Tetto 3% deficit/Pil tiene senza manovre anche dopo dati Istat - Padoan a Sole

mercoledì 6 agosto 2014 09:00
 

ROMA, 6 agosto (Reuters) - Il Tesoro esclude che verrà superata la soglia del 3% del rapporto deficit/Pil quest'anno e nel 2015 dopo aver aggiornato le sue previsioni sulla crescita in base alle nuove informazioni ricevute da Istat, che stamani pubblicherà il dato del Pil del secondo trimestre.

Lo ha detto in una intervista a Il Sole 24 ore il ministro dell'Economia Pier Carlo Padoan, che esclude ancora una volta oggi, avendo acquisito i nuovi dati sulla crescita ancora non noti, che possa essere necessario fare una manovra di aggiustamento dei conti pubblici.

"Il 3% nel 2014, e anche nel 2015, non sarà superato. Non ci sarà bisogno di una manovra aggiuntiva".
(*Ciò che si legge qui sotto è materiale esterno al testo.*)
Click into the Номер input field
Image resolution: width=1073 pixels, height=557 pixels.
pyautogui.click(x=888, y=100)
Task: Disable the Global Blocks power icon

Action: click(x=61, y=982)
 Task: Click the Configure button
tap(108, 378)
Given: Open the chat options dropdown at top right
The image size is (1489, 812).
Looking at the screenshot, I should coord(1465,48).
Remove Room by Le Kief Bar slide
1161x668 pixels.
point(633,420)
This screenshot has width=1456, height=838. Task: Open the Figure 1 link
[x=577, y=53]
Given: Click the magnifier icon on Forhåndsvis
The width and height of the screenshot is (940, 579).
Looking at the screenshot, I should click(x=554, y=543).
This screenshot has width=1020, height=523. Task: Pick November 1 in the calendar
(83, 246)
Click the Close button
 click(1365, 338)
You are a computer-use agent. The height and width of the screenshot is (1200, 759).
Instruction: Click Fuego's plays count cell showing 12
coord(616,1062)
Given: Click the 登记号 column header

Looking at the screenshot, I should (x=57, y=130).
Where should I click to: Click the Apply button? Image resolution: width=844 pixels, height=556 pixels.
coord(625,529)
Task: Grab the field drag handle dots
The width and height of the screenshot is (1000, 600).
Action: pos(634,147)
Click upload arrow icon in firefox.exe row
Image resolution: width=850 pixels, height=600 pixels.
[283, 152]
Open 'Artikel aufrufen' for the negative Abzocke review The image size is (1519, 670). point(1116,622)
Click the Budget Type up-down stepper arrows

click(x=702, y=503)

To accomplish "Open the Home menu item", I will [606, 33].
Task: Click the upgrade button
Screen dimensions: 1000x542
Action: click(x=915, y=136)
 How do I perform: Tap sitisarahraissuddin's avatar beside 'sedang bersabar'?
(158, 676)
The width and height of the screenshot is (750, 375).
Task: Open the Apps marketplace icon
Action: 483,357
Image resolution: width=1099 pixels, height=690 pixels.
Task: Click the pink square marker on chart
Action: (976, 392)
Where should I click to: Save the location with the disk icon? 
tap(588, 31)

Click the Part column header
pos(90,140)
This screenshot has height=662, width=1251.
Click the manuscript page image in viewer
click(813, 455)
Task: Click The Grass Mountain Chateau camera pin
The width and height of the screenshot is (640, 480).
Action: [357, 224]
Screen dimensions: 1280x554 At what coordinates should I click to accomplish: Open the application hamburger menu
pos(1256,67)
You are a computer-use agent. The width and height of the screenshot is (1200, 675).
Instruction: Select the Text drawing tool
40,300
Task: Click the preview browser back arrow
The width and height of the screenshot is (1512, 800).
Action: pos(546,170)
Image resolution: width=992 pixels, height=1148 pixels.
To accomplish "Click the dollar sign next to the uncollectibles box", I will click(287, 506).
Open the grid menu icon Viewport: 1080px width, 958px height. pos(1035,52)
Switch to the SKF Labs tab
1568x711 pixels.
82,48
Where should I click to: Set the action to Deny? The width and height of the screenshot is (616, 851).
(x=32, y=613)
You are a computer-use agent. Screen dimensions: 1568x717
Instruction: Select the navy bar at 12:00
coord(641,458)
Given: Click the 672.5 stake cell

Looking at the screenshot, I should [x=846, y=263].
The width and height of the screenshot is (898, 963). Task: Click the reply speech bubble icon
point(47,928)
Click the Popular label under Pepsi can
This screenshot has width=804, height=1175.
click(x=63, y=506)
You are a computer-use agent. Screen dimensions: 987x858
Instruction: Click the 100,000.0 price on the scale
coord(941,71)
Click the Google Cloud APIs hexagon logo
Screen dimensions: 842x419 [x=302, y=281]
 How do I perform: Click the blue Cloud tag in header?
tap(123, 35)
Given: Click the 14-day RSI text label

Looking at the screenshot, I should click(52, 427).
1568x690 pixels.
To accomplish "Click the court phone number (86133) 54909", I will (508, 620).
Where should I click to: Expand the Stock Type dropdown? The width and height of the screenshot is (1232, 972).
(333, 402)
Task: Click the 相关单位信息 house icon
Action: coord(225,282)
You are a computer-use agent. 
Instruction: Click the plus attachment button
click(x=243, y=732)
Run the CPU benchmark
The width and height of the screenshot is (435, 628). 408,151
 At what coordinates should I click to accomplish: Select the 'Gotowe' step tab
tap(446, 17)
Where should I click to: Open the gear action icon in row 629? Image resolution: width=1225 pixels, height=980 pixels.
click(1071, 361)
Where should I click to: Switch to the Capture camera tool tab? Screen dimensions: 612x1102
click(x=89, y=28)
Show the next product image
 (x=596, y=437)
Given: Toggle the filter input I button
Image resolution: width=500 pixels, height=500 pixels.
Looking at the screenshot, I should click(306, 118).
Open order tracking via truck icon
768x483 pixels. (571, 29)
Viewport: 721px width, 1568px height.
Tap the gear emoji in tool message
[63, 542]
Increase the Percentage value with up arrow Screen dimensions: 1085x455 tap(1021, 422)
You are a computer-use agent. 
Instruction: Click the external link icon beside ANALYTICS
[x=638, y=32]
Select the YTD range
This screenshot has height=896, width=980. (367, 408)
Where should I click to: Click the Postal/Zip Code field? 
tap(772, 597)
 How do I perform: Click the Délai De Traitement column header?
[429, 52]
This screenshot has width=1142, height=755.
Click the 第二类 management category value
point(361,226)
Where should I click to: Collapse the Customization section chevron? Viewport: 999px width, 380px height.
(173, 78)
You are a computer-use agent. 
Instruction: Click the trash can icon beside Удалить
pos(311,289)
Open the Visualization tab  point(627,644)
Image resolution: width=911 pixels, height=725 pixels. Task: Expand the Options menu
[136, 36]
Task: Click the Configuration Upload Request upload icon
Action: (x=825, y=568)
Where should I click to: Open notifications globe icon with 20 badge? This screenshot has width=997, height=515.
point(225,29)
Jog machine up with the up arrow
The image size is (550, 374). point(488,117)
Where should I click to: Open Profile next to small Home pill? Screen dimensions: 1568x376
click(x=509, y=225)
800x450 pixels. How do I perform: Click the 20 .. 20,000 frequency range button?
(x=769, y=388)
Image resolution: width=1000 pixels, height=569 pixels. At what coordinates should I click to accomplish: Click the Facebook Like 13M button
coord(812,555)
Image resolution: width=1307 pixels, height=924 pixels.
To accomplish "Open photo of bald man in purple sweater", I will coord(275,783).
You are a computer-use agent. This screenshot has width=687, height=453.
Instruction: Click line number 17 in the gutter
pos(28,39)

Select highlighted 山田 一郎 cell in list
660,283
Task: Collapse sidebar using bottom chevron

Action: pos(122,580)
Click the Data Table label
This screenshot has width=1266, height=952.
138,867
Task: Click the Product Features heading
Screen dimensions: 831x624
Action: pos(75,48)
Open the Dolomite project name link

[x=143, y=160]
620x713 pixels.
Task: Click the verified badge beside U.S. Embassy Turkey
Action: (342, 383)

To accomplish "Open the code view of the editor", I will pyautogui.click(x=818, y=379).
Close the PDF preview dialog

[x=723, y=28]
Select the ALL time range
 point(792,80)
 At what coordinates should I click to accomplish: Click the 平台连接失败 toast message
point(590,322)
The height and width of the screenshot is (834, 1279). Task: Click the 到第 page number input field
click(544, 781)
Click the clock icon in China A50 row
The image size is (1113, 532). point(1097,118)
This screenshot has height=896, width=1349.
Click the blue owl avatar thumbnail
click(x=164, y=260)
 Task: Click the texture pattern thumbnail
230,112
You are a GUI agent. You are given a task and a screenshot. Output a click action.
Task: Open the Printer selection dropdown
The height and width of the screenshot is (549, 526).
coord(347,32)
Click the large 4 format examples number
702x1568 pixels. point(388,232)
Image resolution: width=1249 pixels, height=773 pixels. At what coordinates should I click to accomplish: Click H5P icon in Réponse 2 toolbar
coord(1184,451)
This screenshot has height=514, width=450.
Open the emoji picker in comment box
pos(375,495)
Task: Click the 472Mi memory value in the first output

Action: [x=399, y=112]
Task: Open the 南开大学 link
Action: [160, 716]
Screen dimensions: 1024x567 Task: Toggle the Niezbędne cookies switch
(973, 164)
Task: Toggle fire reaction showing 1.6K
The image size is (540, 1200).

Oggi alle 11 Istat diffonderà i dati del Pil del secondo trimestre per il quale la media delle previsioni Reuters indica un +0,1% di variazione annua e +0,2% di variazione su trimestre.

"In base alle informazioni che ho adesso e alle previsioni che abbiamo aggiornato con le nuove informazioni Istat, ribadisco quello che ho appena detto", ha aggiunto il ministro.

Padoan avverte che "il quadro macroeconomico che si sta delineando in questi mesi e un queste settimane è molto più deteriorato di quello di qualche settimana fa e, naturalmente, l'obiettivo di riequilibri strutturali tiene conto dell'andamento del ciclo", sottolineando ancora di più l'esigenza di implementare riforme strutturali per rimuovere gli ostacoli alla crescita.

Poi il ministro tocca alcuni dossier caldi, da Telecom, per il quale evita di commentare il caso di Telefonica, che ha proposto a Vivendi di cedere la sua quota in cambio di un accordo per acquistare un asset brasiliano.

"E' un'impresa privata e quindi non entro nel merito di queste vicende", ha detto, apprezzando però l'interesse "concreto e crescente" dei cinesi che stanno investendo in grandi aziende italiane.

Ottimista, poi, è il ministro anche su Alitalia, in vista venerdì di un'assemblea che dovrebbe sbloccare l'accordo con Etihad, ricapitalizzando la compagnia fino a 300 milioni e portando il giorno stesso alla firma dell'accordo con il vettore arabo.

"Io sono molto fiducioso sul fatto che l'accordo, certo faticoso e laborioso, si concluda positivamente e credo che sarà una scelta molto positiva per il Paese".